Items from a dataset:
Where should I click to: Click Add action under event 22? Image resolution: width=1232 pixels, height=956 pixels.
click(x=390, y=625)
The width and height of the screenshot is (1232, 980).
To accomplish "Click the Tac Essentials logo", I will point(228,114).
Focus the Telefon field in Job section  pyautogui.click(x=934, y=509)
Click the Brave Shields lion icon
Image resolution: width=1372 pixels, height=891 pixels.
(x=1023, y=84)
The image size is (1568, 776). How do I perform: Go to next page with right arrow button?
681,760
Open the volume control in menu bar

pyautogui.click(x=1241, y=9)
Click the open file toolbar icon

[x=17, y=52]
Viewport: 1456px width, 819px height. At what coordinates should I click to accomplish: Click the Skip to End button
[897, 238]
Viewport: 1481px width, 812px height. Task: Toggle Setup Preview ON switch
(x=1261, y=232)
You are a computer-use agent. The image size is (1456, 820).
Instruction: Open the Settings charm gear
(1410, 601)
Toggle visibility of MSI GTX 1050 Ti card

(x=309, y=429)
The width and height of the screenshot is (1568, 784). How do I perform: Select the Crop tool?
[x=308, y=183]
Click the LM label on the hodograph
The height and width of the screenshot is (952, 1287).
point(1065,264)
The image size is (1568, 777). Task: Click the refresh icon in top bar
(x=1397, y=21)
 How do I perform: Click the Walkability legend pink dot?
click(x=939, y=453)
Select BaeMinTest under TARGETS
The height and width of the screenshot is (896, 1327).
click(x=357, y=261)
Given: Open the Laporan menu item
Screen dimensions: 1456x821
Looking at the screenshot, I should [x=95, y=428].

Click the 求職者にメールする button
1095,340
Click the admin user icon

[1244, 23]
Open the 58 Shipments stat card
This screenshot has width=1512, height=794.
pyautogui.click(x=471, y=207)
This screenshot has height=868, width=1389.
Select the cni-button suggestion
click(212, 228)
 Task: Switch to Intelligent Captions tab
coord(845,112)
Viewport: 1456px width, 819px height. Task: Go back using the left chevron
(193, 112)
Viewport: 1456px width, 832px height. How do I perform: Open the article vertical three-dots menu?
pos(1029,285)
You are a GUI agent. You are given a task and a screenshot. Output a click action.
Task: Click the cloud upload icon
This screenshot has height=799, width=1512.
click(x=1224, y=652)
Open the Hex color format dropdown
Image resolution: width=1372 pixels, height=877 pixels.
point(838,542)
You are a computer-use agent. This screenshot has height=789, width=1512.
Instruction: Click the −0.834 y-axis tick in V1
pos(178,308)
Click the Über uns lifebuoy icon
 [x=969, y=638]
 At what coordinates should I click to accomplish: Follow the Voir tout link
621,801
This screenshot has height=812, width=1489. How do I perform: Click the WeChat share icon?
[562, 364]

● **Task statement**:
In the records above, find the line containing "At what coordinates should I click to accomplish: Follow"; please retype it and every line after it through the last line, exactly and with nothing else.

● **Final answer**:
 At what coordinates should I click to accomplish: Follow the Voir tout link
621,801
This screenshot has height=812, width=1489. How do I perform: Click the WeChat share icon?
[562, 364]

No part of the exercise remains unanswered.